Cultura y Comunicación como Praxis para el Desarrollo
Más de una teoría reza que para que se dé el proceso de comunicación deben estar involucradas al menos dos personas. Así, resulta poco probable que los modos de pensar, los sentimientos, las experiencias, el entorno y todo aquello que forma parte del bagaje cultural del ser humano no influyan durante la comunicación. De ahí la importancia que tienen los aspectos culturales en este intercambio y puesta en común de información e ideas.
Resulta necesario tener presente que las culturas se gestaron mediante y debido a la comunicación. Esta interacción, dada en libertad y con fines de enseñanza, conlleva al desarrollo de las personas y de los grupos o asociaciones culturales a los que pertenecen, ya que la retroalimentación enriquece el proceso comunicativo y -en la mayoría de casos- permite conocer si el mensaje fue o no comprendido de acuerdo a la intención que tenía el productor del mismo (existe la posibilidad de generar un nuevo mensaje si es que éste no ha sido decodificado de acuerdo a la intención que tenía el emisor).

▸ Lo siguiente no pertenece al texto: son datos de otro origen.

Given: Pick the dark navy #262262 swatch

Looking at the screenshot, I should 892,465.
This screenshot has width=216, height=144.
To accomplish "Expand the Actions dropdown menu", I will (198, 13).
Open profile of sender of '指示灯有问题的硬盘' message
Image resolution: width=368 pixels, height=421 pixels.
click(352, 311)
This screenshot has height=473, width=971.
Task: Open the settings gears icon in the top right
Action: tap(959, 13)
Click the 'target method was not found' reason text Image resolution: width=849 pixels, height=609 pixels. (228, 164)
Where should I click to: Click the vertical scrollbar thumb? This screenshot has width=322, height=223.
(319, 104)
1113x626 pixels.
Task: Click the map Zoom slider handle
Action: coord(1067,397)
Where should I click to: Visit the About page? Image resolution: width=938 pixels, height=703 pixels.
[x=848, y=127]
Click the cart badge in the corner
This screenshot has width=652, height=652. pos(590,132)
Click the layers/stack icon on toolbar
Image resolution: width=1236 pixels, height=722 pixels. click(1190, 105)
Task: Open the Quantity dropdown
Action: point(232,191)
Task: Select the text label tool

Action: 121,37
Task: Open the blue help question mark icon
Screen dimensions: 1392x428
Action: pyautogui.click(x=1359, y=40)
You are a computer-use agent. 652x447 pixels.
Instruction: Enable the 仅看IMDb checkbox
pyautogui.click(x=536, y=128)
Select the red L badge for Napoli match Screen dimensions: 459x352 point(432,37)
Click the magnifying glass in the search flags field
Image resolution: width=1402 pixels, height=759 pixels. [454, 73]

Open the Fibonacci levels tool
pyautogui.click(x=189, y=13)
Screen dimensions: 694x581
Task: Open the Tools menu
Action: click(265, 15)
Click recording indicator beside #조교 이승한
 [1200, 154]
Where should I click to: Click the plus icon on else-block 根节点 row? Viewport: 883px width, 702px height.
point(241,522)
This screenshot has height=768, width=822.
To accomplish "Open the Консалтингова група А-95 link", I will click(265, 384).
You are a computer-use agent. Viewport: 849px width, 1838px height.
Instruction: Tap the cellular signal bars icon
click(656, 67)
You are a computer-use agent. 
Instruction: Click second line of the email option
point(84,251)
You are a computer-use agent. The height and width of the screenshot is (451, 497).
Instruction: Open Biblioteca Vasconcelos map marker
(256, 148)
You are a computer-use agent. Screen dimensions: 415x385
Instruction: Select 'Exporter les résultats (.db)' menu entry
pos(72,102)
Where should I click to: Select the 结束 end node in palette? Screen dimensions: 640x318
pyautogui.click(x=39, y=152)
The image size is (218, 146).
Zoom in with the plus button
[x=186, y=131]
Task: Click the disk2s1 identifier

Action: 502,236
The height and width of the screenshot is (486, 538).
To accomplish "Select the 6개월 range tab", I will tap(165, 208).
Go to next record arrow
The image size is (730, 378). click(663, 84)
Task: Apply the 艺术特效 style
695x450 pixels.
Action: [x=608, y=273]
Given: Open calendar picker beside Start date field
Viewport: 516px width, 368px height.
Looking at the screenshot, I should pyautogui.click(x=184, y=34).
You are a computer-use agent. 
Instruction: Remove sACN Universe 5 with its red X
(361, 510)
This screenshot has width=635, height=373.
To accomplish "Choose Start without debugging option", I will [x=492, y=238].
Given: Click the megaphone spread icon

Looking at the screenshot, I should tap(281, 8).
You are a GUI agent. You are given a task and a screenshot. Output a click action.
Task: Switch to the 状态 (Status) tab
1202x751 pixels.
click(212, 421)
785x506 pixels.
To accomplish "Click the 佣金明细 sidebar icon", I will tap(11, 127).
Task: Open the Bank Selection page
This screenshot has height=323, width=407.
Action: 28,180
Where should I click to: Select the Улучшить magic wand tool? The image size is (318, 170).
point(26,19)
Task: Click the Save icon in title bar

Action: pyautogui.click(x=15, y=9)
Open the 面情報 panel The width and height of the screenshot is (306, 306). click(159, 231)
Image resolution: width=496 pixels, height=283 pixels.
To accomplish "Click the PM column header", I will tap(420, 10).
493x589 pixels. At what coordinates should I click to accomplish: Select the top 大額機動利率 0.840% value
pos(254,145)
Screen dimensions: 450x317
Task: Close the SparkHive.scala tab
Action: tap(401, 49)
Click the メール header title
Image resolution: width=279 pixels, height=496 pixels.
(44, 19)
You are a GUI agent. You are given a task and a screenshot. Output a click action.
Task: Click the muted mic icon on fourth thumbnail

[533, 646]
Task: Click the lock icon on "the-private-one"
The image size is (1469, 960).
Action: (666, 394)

De esta forma, la comunicación cobra importancia no desde los medios, sino desde la cultura misma debido a que el proceso en sí es relevante para resolver conflictos y/o generar posibilidades de desarrollo. En este sentido, los estudios culturales en comunicación proponen poner especial atención en los receptores, quienes -qué duda cabe- son al mismo tiempo generadores de nuevos mensajes a partir de los ya obtenidos, pero ahora involucrando la cultura que tienen y el contexto en el que están. Si bien los estudios culturales fueron los propulsores del análisis de lo cultural durante la comunicación, también es innegable que uno de sus principales limitantes es el subestimar el poder de la cultura dominante y el orden social presentes, por ello resulta imperativo prestar atención a estos factores dentro del análisis de las prácticas sociales.
Otro aspecto a tener en cuenta en la comunicación es el de las mediaciones culturales, no sólo porque dotan de sentido al proceso sino también porque “generan visión centrada en los procesos derivados de la apropiación y el uso”, como señala Juan José Cortés. Por ello, la comunicación interpersonal y la cultura cobran principal importancia, ya que es mediante interacciones sociales que la persona en su cultura aprende hábitos, patrones de discurso, el lenguaje verbal y no verbal; y les otorga significados que afectarán la construcción de su propio conocimiento, debido a que los internaliza, los hace parte de sí.
Como vemos, la comunicación va más allá del mero acto informativo porque guarda estrecha relación con los procesos de desarrollo de los pueblos, debido a que, en una atmósfera de libertad, les permite decidir en qué tipo de sociedad quieren vivir. También es necesario considerar la participación y el diálogo en los procesos de comunicación, ya que es mediante el intercambio de experiencias y la toma de decisiones concertada que es posible generar conocimientos y establecer compromisos entre las partes involucradas.